Work to be completed:
Restate all the entries exactly as they appear, apart from the pictures.
*** Block opens ***
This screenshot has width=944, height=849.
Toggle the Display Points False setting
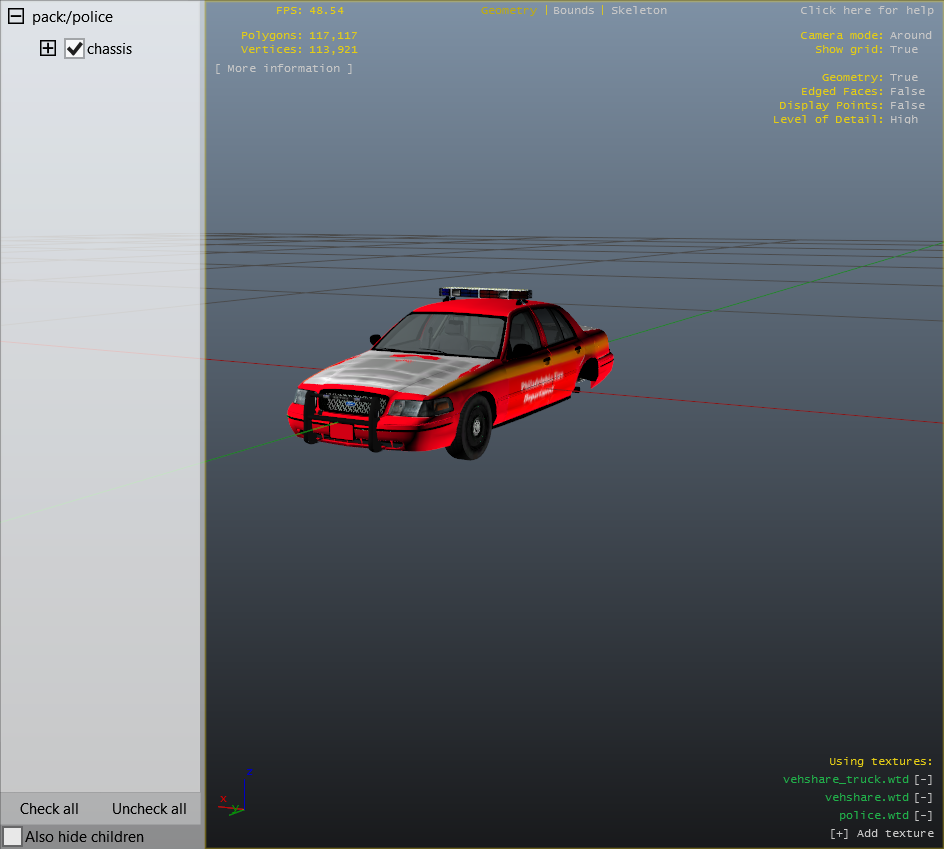907,106
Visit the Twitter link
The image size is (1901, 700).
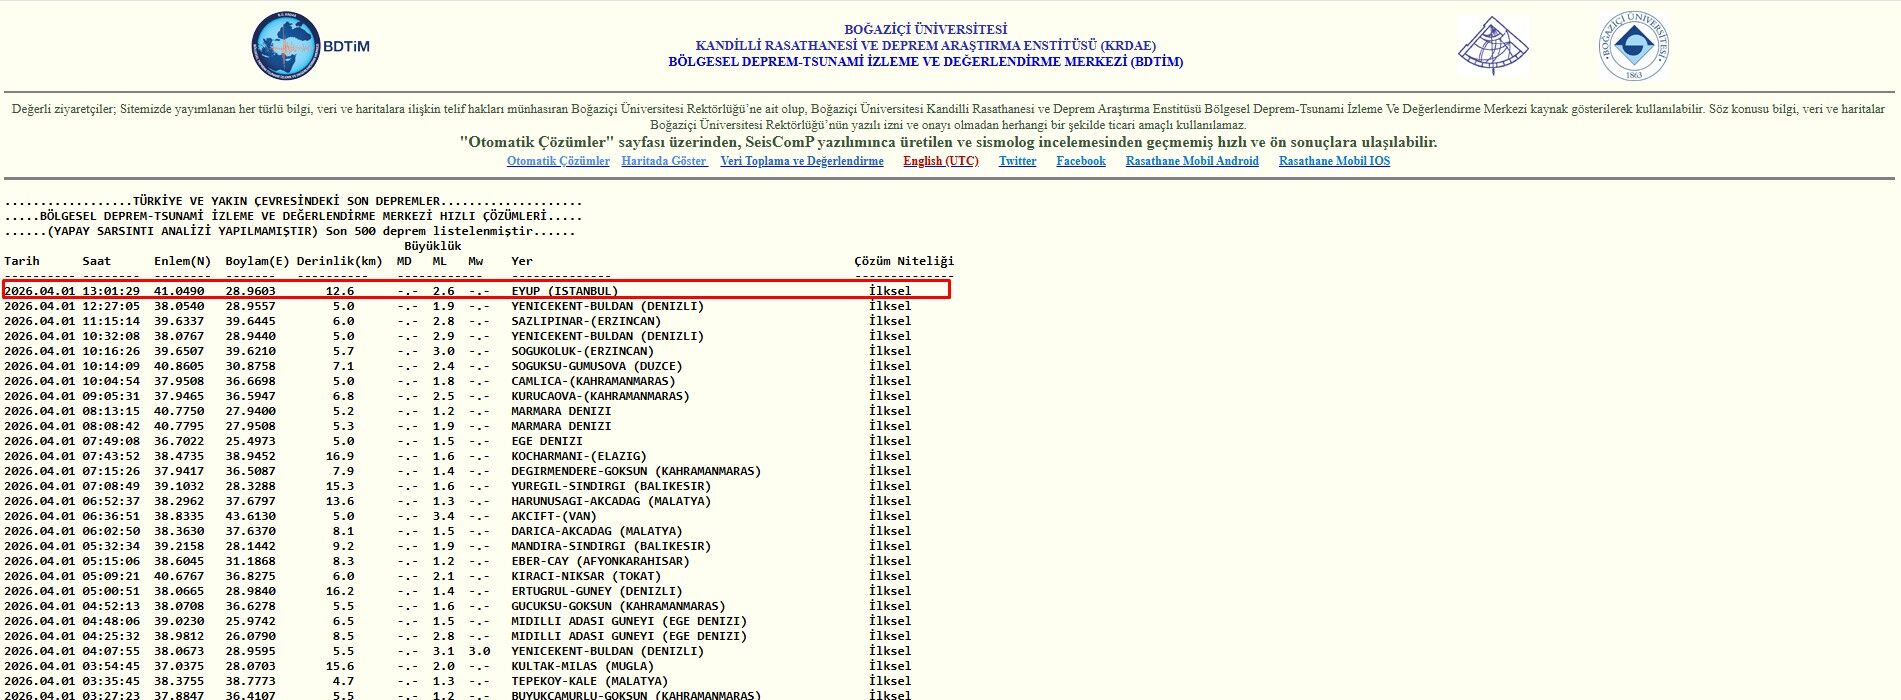click(x=1017, y=161)
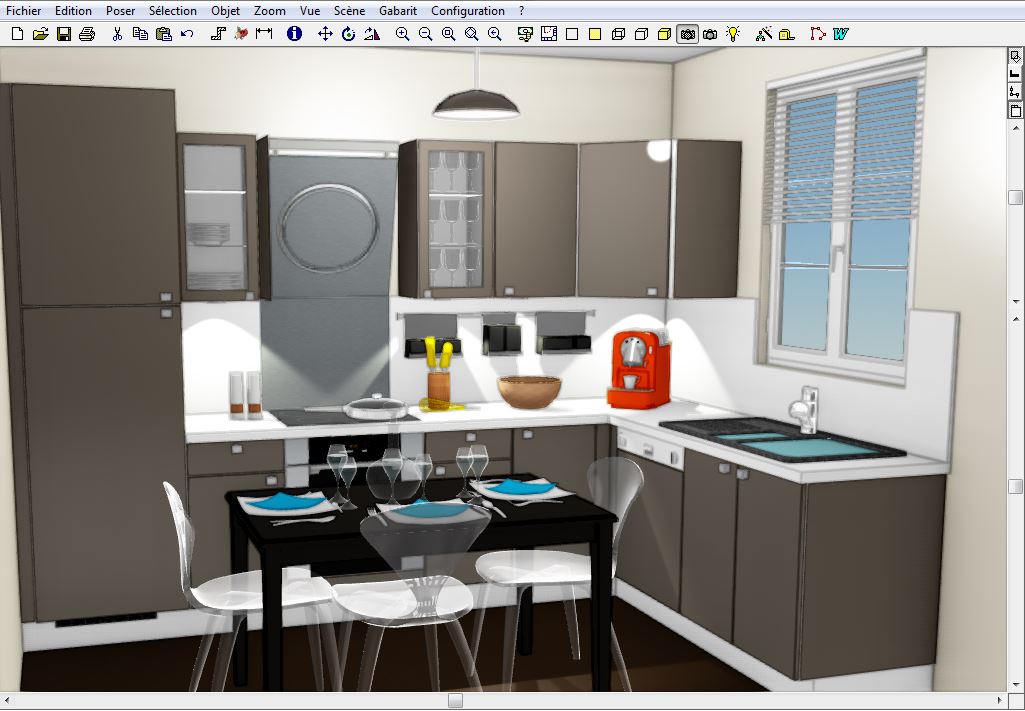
*** Block closes ***
Exercise answer:
This screenshot has width=944, height=849.
Toggle the Display Points False setting
907,106
Visit the Twitter link
The image size is (1901, 700).
click(x=1017, y=161)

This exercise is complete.